Cell therapy for stroke has been shown in animal models to be a promising strategy to limit ischaemic injury and promote recovery after ischaemic stroke in extended time windows.3, 4 Cell therapy approaches include different cell types (eg, mesenchymal stem cells, bone marrow mononuclear cells, and neural stem cells), routes of administration (eg, intravenous, intra-arterial, or intracerebral), and time windows (days to months).3, 5 In two small phase 1, single arm, open-label clinical trials in patients with stroke,6, 7 intracerebral delivery of either a neural stem cell line or a mesenchymal stem cell line were shown to be safe. In the first week after stroke, the immune system is activated with splenocytes and other immune cells targeting the ischaemic brain, possibly aggravating ischaemic damage, and preventing remodelling and recovery.4, 8 This period is probably an optimum time window for intravenous administration of bone marrow-derived cell therapies to provide therapeutic benefit given their immunomodulatory effects.3 Intravenous administration of autologous bone marrow-derived cells is safe, but requires expansion time in culture that prohibits administration of a therapeutically relevant number of cells to the patient in the first week.9, 10 A more optimised approach is an allogeneic cell therapy product administered intravenously, that is scalable and universal, and requires no tissue matching. Multipotent adult progenitor cells are a plastic, adherent, bone marrow derived population of adult progenitor cells first characterised more than a decade ago.11, 12 Clinical grade multipotent adult progenitor cells are isolated from a healthy unrelated donor and are an allogenic universal cell therapy with long-term culture expansion and potency.13, 14 Compared with other adherent cells, such as mesenchymal stem cells, multipotent adult progenitor cells have an extended differentiation capability,15 and distinct phenotype and functional characteristics,15 transcriptome,15 secretome,16 miRNA profiles, and size.17
Research in context
Evidence before this study
We searched PubMed up to Oct 24, 2016 using the search terms “cell therapy AND stroke”, ‘mesenchymal stem cells AND stroke”, and “bone marrow-derived stem cells AND stroke”; the search was restricted to English language papers. There have been less than ten cell therapy trials of intracerebral injection of neural or neutralised stem cells in stroke, less than ten single centre trials of intravenous autologous bone marrow-derived cells and mesenchymal stem cells, and less than ten small intra-arterial cell therapy trials in stroke. Many of these trials have shown safety and some promise of efficacy in stroke treatment. However, there have been no large multicentre, randomised, placebo-controlled trials of an allogeneic bone marrow-derived cell therapy.
Added value of this study
This randomised, double-blind, phase 2, placebo-controlled trial of an allogeneic cell therapy with no required tissue matching showed feasibility of a multicentre cell-therapy trial in stroke, and the safety and tolerability of multipotent adult progenitor cells treatment. Although the primary efficacy outcome of multivariate global stroke recovery and secondary outcomes showed no difference between groups, post-hoc analyses of patients treated earlier in the time window between 24 h and 36 h suggest benefit in outcome at 1 year follow-up that requires confirmation in future trials.
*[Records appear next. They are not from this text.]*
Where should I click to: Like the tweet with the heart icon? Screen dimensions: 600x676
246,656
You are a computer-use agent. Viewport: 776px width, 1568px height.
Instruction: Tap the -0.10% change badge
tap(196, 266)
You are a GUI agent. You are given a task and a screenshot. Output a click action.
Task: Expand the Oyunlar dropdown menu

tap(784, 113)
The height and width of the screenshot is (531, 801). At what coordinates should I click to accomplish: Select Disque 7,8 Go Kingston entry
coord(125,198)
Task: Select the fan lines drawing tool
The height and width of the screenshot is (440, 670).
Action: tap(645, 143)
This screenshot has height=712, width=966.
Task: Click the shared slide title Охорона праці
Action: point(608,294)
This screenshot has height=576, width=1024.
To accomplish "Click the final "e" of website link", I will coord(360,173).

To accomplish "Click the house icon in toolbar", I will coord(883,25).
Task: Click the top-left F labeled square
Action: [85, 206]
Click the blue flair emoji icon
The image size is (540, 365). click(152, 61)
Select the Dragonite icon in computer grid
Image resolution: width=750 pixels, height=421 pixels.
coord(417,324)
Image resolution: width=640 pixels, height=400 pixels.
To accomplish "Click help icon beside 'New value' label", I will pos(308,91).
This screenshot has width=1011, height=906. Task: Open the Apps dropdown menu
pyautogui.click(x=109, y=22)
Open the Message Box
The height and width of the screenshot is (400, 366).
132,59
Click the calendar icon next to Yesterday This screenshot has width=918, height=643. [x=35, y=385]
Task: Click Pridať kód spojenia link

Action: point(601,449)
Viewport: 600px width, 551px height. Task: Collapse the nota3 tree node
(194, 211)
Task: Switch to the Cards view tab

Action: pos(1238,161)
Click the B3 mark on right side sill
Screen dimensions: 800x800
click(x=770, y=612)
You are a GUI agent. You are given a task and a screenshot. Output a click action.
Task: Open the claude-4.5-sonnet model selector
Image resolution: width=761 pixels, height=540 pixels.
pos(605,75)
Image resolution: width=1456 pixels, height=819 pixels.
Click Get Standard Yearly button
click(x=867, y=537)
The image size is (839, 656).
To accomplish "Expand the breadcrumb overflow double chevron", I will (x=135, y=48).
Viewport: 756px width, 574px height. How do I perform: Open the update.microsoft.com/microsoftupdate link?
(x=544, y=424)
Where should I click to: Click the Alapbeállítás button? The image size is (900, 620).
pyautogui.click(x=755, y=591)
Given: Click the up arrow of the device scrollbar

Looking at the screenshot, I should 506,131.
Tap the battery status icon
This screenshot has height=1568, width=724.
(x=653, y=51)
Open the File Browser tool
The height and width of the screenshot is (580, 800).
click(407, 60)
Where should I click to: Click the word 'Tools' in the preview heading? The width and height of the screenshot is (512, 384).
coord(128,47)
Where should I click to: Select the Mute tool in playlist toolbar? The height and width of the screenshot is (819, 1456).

Implications of all available evidence
Stroke is the leading cause of disability worldwide in adults, yet treatment for stroke is a huge unmet need. Cell therapy is a promising treatment avenue for stroke therapy. This trial indicates that multipotent adult progenitor cells therapy is safe, tolerable, and feasible in multicentre clinical trials. Treatment efficacy of multipotent adult progenitor cells needs to be explored in future trials within the 18–36 h time window after stroke onset.
We did a phase 2, multicentre, double-blind, randomised, parallel group, placebo-controlled trial of multipotent adult progenitor cells treatment in patients with moderately severe acute ischaemic stroke.18 In the MultiStem in Acute Stroke Treatment to Enhance Recovery Study (MASTERS), we aimed to establish the highest, well-tolerated, and safest single dose of multipotent adult progenitor cells up to a maximum of 1200 million total cells, and if there was efficacy as a treatment for stroke recovery.